_Task statement_
Recast all of the material below as a Markdown table with two columns, Row and Line, giving each line its own numbered row and leaving out blank lines.

━━ Data for this exercise

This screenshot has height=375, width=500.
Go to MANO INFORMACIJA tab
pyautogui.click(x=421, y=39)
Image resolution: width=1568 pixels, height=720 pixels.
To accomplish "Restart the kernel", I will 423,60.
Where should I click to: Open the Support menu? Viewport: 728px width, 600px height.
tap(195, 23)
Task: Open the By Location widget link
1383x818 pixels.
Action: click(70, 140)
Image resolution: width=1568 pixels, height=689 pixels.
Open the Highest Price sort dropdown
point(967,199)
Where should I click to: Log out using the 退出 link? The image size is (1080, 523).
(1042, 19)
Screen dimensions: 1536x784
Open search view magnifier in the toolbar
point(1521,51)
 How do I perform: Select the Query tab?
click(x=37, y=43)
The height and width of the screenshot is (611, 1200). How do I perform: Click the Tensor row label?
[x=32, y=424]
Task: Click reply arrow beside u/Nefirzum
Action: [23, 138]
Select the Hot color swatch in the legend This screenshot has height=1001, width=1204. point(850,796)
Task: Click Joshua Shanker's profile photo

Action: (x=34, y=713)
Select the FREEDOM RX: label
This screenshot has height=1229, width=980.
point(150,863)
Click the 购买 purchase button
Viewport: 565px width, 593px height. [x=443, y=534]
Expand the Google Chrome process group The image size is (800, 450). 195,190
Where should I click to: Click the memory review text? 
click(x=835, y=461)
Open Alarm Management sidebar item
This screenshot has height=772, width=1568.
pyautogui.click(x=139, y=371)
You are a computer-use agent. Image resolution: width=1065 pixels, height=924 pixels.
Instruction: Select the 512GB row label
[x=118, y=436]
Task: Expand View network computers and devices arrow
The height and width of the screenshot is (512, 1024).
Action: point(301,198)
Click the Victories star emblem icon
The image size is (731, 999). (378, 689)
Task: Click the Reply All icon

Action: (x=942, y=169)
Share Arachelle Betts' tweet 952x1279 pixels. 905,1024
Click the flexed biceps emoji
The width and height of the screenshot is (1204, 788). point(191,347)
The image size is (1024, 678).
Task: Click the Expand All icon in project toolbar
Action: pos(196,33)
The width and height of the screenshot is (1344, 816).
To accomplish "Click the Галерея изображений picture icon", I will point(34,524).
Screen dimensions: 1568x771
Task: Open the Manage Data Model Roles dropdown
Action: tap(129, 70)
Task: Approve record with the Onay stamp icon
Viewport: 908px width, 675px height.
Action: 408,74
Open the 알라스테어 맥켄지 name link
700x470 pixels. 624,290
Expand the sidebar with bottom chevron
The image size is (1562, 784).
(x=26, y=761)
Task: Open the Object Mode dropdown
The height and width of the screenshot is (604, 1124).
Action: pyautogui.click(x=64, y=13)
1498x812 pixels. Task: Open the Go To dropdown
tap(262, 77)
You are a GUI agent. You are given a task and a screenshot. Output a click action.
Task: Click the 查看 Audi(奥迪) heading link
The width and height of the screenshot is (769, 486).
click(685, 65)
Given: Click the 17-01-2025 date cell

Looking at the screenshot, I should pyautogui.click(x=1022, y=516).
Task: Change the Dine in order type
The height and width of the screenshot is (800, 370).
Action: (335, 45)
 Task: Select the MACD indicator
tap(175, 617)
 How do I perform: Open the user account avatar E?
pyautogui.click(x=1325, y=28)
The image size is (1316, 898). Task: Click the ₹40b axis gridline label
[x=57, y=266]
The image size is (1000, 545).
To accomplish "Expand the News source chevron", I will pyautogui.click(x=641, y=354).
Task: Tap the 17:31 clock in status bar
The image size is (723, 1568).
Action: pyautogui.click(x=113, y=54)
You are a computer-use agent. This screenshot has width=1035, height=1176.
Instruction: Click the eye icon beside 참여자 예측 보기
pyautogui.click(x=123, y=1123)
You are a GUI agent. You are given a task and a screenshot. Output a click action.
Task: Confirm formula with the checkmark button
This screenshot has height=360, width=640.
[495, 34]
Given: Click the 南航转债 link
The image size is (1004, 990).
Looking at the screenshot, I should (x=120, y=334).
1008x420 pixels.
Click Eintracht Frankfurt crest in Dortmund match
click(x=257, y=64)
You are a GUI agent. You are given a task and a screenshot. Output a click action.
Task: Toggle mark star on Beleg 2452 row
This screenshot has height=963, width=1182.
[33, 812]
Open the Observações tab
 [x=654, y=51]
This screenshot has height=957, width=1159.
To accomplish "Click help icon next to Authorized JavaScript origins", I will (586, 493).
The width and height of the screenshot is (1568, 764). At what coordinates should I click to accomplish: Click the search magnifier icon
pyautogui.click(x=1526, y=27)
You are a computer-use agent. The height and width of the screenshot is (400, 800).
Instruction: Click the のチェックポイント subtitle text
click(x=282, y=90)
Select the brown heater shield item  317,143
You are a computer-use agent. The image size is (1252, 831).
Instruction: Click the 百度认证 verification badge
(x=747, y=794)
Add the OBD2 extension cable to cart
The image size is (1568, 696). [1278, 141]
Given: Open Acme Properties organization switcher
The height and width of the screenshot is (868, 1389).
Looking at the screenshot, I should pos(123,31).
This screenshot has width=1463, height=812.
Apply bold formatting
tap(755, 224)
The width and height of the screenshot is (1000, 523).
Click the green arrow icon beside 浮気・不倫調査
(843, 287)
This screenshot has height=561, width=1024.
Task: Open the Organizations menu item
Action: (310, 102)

━━━━

_Result for this task_
| Row | Line |
|---|---|
| 1 | This screenshot has height=375, width=500. |
| 2 | Go to MANO INFORMACIJA tab |
| 3 | pyautogui.click(x=421, y=39) |
| 4 | Image resolution: width=1568 pixels, height=720 pixels. |
| 5 | To accomplish "Restart the kernel", I will 423,60. |
| 6 | Where should I click to: Open the Support menu? Viewport: 728px width, 600px height. |
| 7 | tap(195, 23) |
| 8 | Task: Open the By Location widget link |
| 9 | 1383x818 pixels. |
| 10 | Action: click(70, 140) |
| 11 | Image resolution: width=1568 pixels, height=689 pixels. |
| 12 | Open the Highest Price sort dropdown |
| 13 | point(967,199) |
| 14 | Where should I click to: Log out using the 退出 link? The image size is (1080, 523). |
| 15 | (1042, 19) |
| 16 | Screen dimensions: 1536x784 |
| 17 | Open search view magnifier in the toolbar |
| 18 | point(1521,51) |
| 19 |  How do I perform: Select the Query tab? |
| 20 | click(x=37, y=43) |
| 21 | The height and width of the screenshot is (611, 1200). How do I perform: Click the Tensor row label? |
| 22 | [x=32, y=424] |
| 23 | Task: Click reply arrow beside u/Nefirzum |
| 24 | Action: [23, 138] |
| 25 | Select the Hot color swatch in the legend This screenshot has height=1001, width=1204. point(850,796) |
| 26 | Task: Click Joshua Shanker's profile photo |
| 27 | Action: (x=34, y=713) |
| 28 | Select the FREEDOM RX: label |
| 29 | This screenshot has height=1229, width=980. |
| 30 | point(150,863) |
| 31 | Click the 购买 purchase button |
| 32 | Viewport: 565px width, 593px height. [x=443, y=534] |
| 33 | Expand the Google Chrome process group The image size is (800, 450). 195,190 |
| 34 | Where should I click to: Click the memory review text?  |
| 35 | click(x=835, y=461) |
| 36 | Open Alarm Management sidebar item |
| 37 | This screenshot has height=772, width=1568. |
| 38 | pyautogui.click(x=139, y=371) |
| 39 | You are a computer-use agent. Image resolution: width=1065 pixels, height=924 pixels. |
| 40 | Instruction: Select the 512GB row label |
| 41 | [x=118, y=436] |
| 42 | Task: Expand View network computers and devices arrow |
| 43 | The height and width of the screenshot is (512, 1024). |
| 44 | Action: point(301,198) |
| 45 | Click the Victories star emblem icon |
| 46 | The image size is (731, 999). (378, 689) |
| 47 | Task: Click the Reply All icon |
| 48 | Action: (x=942, y=169) |
| 49 | Share Arachelle Betts' tweet 952x1279 pixels. 905,1024 |
| 50 | Click the flexed biceps emoji |
| 51 | The width and height of the screenshot is (1204, 788). point(191,347) |
| 52 | The image size is (1024, 678). |
| 53 | Task: Click the Expand All icon in project toolbar |
| 54 | Action: pos(196,33) |
| 55 | The width and height of the screenshot is (1344, 816). |
| 56 | To accomplish "Click the Галерея изображений picture icon", I will point(34,524). |
| 57 | Screen dimensions: 1568x771 |
| 58 | Task: Open the Manage Data Model Roles dropdown |
| 59 | Action: tap(129, 70) |
| 60 | Task: Approve record with the Onay stamp icon |
| 61 | Viewport: 908px width, 675px height. |
| 62 | Action: 408,74 |
| 63 | Open the 알라스테어 맥켄지 name link |
| 64 | 700x470 pixels. 624,290 |
| 65 | Expand the sidebar with bottom chevron |
| 66 | The image size is (1562, 784). |
| 67 | (x=26, y=761) |
| 68 | Task: Open the Object Mode dropdown |
| 69 | The height and width of the screenshot is (604, 1124). |
| 70 | Action: pyautogui.click(x=64, y=13) |
| 71 | 1498x812 pixels. Task: Open the Go To dropdown |
| 72 | tap(262, 77) |
| 73 | You are a GUI agent. You are given a task and a screenshot. Output a click action. |
| 74 | Task: Click the 查看 Audi(奥迪) heading link |
| 75 | The width and height of the screenshot is (769, 486). |
| 76 | click(685, 65) |
| 77 | Given: Click the 17-01-2025 date cell |
| 78 | Looking at the screenshot, I should pyautogui.click(x=1022, y=516). |
| 79 | Task: Change the Dine in order type |
| 80 | The height and width of the screenshot is (800, 370). |
| 81 | Action: (335, 45) |
| 82 |  Task: Select the MACD indicator |
| 83 | tap(175, 617) |
| 84 |  How do I perform: Open the user account avatar E? |
| 85 | pyautogui.click(x=1325, y=28) |
| 86 | The image size is (1316, 898). Task: Click the ₹40b axis gridline label |
| 87 | [x=57, y=266] |
| 88 | The image size is (1000, 545). |
| 89 | To accomplish "Expand the News source chevron", I will pyautogui.click(x=641, y=354). |
| 90 | Task: Tap the 17:31 clock in status bar |
| 91 | The image size is (723, 1568). |
| 92 | Action: pyautogui.click(x=113, y=54) |
| 93 | You are a computer-use agent. This screenshot has width=1035, height=1176. |
| 94 | Instruction: Click the eye icon beside 참여자 예측 보기 |
| 95 | pyautogui.click(x=123, y=1123) |
| 96 | You are a GUI agent. You are given a task and a screenshot. Output a click action. |
| 97 | Task: Confirm formula with the checkmark button |
| 98 | This screenshot has height=360, width=640. |
| 99 | [495, 34] |
| 100 | Given: Click the 南航转债 link |
| 101 | The image size is (1004, 990). |
| 102 | Looking at the screenshot, I should (x=120, y=334). |
| 103 | 1008x420 pixels. |
| 104 | Click Eintracht Frankfurt crest in Dortmund match |
| 105 | click(x=257, y=64) |
| 106 | You are a GUI agent. You are given a task and a screenshot. Output a click action. |
| 107 | Task: Toggle mark star on Beleg 2452 row |
| 108 | This screenshot has height=963, width=1182. |
| 109 | [33, 812] |
| 110 | Open the Observações tab |
| 111 |  [x=654, y=51] |
| 112 | This screenshot has height=957, width=1159. |
| 113 | To accomplish "Click help icon next to Authorized JavaScript origins", I will (586, 493). |
| 114 | The width and height of the screenshot is (1568, 764). At what coordinates should I click to accomplish: Click the search magnifier icon |
| 115 | pyautogui.click(x=1526, y=27) |
| 116 | You are a computer-use agent. The height and width of the screenshot is (400, 800). |
| 117 | Instruction: Click the のチェックポイント subtitle text |
| 118 | click(x=282, y=90) |
| 119 | Select the brown heater shield item  317,143 |
| 120 | You are a computer-use agent. The image size is (1252, 831). |
| 121 | Instruction: Click the 百度认证 verification badge |
| 122 | (x=747, y=794) |
| 123 | Add the OBD2 extension cable to cart |
| 124 | The image size is (1568, 696). [1278, 141] |
| 125 | Given: Open Acme Properties organization switcher |
| 126 | The height and width of the screenshot is (868, 1389). |
| 127 | Looking at the screenshot, I should pos(123,31). |
| 128 | This screenshot has width=1463, height=812. |
| 129 | Apply bold formatting |
| 130 | tap(755, 224) |
| 131 | The width and height of the screenshot is (1000, 523). |
| 132 | Click the green arrow icon beside 浮気・不倫調査 |
| 133 | (843, 287) |
| 134 | This screenshot has height=561, width=1024. |
| 135 | Task: Open the Organizations menu item |
| 136 | Action: (310, 102) |